In 2016, GE was looking to draw the public’s attention to the game-changing improvements a new jet engine material could offer.

To accomplish that goal, they didn’t go the traditional route of producing sample jet engine parts. Instead, they made a hot sauce.

With the help of Thrillist and hot sauce maker High River Sauces, a sauce called 10^32K was born. The name is a tongue-in-cheek reference to the temperature in Kelvins at which all matter breaks down.

It came in a tube made of silicon carbide, the key building block for this jet engine material, called ceramic matrix composites (CMCs). Not only did that silicon carbide tube prevent the sauce from losing its heat and flavor, but it also represented what CMCs could do inside a jet engine: withstand the heat.
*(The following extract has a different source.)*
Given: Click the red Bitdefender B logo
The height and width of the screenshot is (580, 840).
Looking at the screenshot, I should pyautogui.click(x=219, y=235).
A thermal scan of the silicon carbide tube and hot sauce bottle.

Today, GE engineers see CMC parts flying in commercial engines all over the world. And these ceramic parts aren’t a clever marketing gimmick. GE boasts the industry’s first and only integrated CMC supply chain and has already churned out hundreds of thousands of these parts to beat the heat in the hottest areas of today’s engines.
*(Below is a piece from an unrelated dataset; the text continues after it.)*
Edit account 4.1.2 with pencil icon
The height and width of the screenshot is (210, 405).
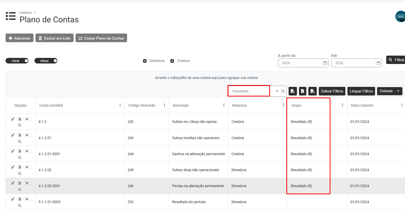point(13,119)
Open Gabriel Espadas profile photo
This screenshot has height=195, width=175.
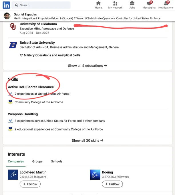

CMCs benefit engine performance in three areas in comparison to their traditional metal counterparts:

  1. Heat resistance – able to withstand up to 500 degrees (F) more heat

  2. Weight – as much as one-third the weight of metal counterparts

  3. Durability – stronger and longer lasting

Those qualities add up to a super material enabling more efficient, more durable jet engines. If you’re a design engineer, those attributes are sure to grab your attention—much like a scorching hot sauce.
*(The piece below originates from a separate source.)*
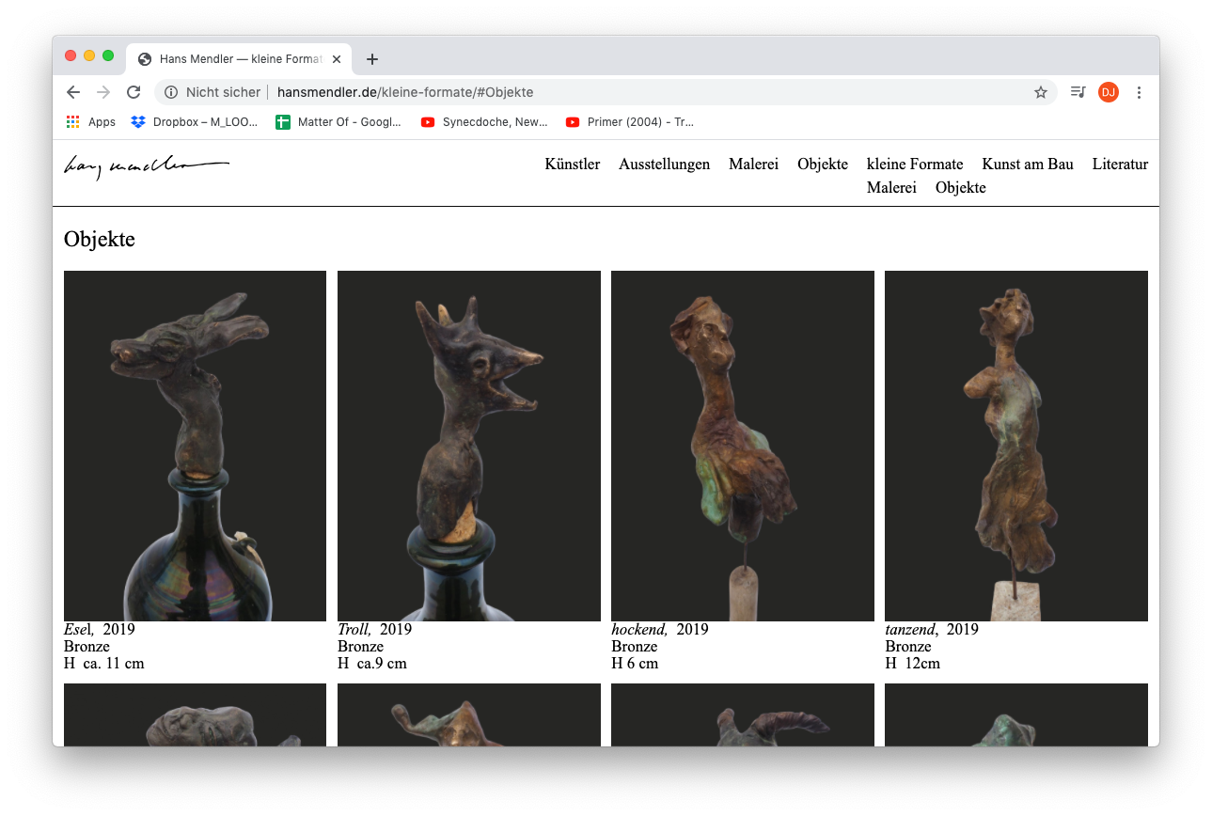
Task: Open the Apps grid shortcut
Action: [x=91, y=121]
GE’s CMC turbine shrouds surpassed 10 million hours in flight in the hottest section of the CFM* LEAP engine in 2021, and more than 100,000 of those turbine shrouds have been produced at scale at a state-of-the-art production facility in Asheville, North Carolina. The world’s largest commercial engine, the GE9X, has five different CMC parts in its hot section.

That demonstrated commercial success has engineers and program leaders bullish about CMCs and their impact on a new engine in GE’s military business: the XA100 Adaptive Cycle Engine.

GE’s XA100 is unlike any engine in jet propulsion history. It’s engineered to switch between high-thrust and high-efficiency modes, allowing it to adapt to just about any situation a military jet could encounter in the air. In December 2020, it became the first ever flight-weight, three-stream adaptive cycle engine to fire up.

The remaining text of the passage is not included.